## begin
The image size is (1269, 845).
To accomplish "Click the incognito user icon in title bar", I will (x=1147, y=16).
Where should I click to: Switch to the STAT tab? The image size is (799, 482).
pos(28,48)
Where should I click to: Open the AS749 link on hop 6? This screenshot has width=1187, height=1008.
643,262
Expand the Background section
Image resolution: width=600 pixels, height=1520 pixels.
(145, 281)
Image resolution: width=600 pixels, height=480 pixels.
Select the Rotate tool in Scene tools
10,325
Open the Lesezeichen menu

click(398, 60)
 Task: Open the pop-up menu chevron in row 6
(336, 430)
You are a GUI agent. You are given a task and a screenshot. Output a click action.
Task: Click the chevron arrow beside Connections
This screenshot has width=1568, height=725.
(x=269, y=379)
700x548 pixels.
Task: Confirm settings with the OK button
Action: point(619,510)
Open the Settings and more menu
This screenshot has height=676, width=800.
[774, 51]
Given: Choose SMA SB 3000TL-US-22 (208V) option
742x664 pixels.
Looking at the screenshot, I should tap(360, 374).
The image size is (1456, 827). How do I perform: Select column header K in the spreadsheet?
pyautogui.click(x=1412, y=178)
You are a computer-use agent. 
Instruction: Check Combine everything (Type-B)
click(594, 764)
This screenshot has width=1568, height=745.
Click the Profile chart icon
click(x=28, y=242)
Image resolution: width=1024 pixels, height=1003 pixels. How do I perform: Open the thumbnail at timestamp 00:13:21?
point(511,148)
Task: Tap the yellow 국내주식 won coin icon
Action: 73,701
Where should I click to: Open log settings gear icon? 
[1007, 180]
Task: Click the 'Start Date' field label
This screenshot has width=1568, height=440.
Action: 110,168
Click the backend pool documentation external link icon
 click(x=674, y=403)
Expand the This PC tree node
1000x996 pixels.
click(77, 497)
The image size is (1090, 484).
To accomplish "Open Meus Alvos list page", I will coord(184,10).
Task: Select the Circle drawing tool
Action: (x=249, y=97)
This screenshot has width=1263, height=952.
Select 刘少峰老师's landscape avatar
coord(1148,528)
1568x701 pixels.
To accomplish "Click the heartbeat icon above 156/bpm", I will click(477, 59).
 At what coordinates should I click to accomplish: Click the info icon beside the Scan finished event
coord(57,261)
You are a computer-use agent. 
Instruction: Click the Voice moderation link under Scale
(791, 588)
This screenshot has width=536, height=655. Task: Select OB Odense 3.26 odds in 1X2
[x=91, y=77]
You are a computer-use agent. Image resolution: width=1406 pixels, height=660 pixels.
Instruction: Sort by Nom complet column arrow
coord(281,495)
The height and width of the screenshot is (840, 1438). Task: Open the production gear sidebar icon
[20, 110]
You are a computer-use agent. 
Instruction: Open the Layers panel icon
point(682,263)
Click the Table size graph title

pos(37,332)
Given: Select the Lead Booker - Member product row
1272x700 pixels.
## end
● Exercise objective
Retype everything in the records from the line containing "Expand the This PC tree node" down to the line containing "coord(281,495)", keeping every line exactly as it stands.

● Response to this exercise
Expand the This PC tree node
1000x996 pixels.
click(77, 497)
The image size is (1090, 484).
To accomplish "Open Meus Alvos list page", I will coord(184,10).
Task: Select the Circle drawing tool
Action: (x=249, y=97)
This screenshot has width=1263, height=952.
Select 刘少峰老师's landscape avatar
coord(1148,528)
1568x701 pixels.
To accomplish "Click the heartbeat icon above 156/bpm", I will click(477, 59).
 At what coordinates should I click to accomplish: Click the info icon beside the Scan finished event
coord(57,261)
You are a computer-use agent. 
Instruction: Click the Voice moderation link under Scale
(791, 588)
This screenshot has width=536, height=655. Task: Select OB Odense 3.26 odds in 1X2
[x=91, y=77]
You are a computer-use agent. Image resolution: width=1406 pixels, height=660 pixels.
Instruction: Sort by Nom complet column arrow
coord(281,495)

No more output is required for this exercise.